Punxsutawney Phil in Jacksonville

I posted something earlier about the local school system, and it was on the serious side.  But I was looking back at one I did a couple of weeks ago about Groundhog Day, and I got to thinking: What if Punxsutawney Phil lived in Jacksonville?  (side note:  according to this web site, the Punxsutawney Phil Beanie Baby is no longer available!)

Back to Phil in Jax:


First, we've established that groundhogs live about 10 years or so.  I don't know if the dog-years calculation applies.  They are groundhogs, not grounddogs.  In any event, Phil is around school age.  I don't care whether he's 50 or 60 in groundhog years.  If his birth certificate says 6 or older, he's got to be in school.  It's the law.  Unless he's outside workin' on daddy's truck.

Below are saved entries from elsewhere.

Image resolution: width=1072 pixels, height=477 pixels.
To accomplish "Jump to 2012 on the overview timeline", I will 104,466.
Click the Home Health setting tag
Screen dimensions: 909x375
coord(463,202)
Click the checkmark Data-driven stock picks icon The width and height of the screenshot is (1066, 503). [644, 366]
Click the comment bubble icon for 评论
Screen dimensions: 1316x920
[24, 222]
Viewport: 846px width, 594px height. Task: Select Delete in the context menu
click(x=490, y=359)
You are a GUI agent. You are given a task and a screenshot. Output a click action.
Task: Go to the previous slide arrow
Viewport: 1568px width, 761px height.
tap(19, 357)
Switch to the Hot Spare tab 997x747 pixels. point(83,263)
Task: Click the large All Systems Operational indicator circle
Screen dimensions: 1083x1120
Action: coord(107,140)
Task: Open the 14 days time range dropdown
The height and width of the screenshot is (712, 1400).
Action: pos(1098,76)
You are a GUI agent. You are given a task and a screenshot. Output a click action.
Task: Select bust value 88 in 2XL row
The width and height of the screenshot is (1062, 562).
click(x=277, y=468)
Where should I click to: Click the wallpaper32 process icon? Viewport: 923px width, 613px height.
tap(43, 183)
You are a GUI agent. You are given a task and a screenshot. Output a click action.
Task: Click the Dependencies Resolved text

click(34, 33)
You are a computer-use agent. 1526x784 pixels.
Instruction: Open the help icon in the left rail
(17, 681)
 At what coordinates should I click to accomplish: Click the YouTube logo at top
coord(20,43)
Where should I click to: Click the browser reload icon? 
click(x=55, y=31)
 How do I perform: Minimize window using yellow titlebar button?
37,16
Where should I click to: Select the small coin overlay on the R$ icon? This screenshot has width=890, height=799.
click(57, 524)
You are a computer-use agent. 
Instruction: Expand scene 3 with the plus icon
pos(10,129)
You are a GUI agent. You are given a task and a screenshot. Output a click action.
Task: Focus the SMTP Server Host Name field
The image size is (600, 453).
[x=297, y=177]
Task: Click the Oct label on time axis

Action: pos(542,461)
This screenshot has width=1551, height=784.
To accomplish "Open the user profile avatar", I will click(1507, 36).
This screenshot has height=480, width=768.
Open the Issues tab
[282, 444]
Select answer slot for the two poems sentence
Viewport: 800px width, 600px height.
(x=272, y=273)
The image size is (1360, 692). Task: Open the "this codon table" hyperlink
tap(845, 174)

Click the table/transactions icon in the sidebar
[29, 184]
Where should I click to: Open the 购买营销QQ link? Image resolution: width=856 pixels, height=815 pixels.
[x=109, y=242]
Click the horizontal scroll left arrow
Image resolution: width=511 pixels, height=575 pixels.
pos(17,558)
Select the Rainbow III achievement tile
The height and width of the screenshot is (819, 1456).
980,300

Second, I imagine that Phil's parents, if living, did not have a steady income.  Phil's gonna have to go to public school.  He can dream about running track or playing tennis at The Bolles School, but it ain't gonna happen.

Third, Phil has little legs.  He won't be walking to school (too far) or biking (pedals too far away).  It's the bus for Phil.  He's gonna get picked on.  But for once, his species will be on the bus, not under it.


Fourth, poor Phil's little groundhog liver, kidneys and pancreas are gonna be in turmoil when he gets done eatin' at the school cafeteria.  Groundhogs don't survive long on name brand sodas, pizza and Doritos.  Or as listed on the Duval County school cafeteria menu:  "Brain Fud"

Fifth, Phil will be the top student in his class, as he will be the only member of the class without an Xbox 360 and a copy of Guitar Hero. 

Sixth, there will be some social awkwardness.  The tiny lice that so merrily prance in his fur as part of a perfectly natural symbiotic relationship will not be appreciated by his classmates' parents when they appear in little Madison and Taylor's carefully placed hair.

Seventh, following a Jacksonville schoolboy tradition, on February 2 when Phil pops his head out of the hole and sees his shadow, he'll whip out a glock and fire three slugs into his shadow's pea-sized brain.  That is, if the Jacksonville Sheriff's Office doesn't open fire on the shadow first.  Either way, won't be six weeks of winter next year!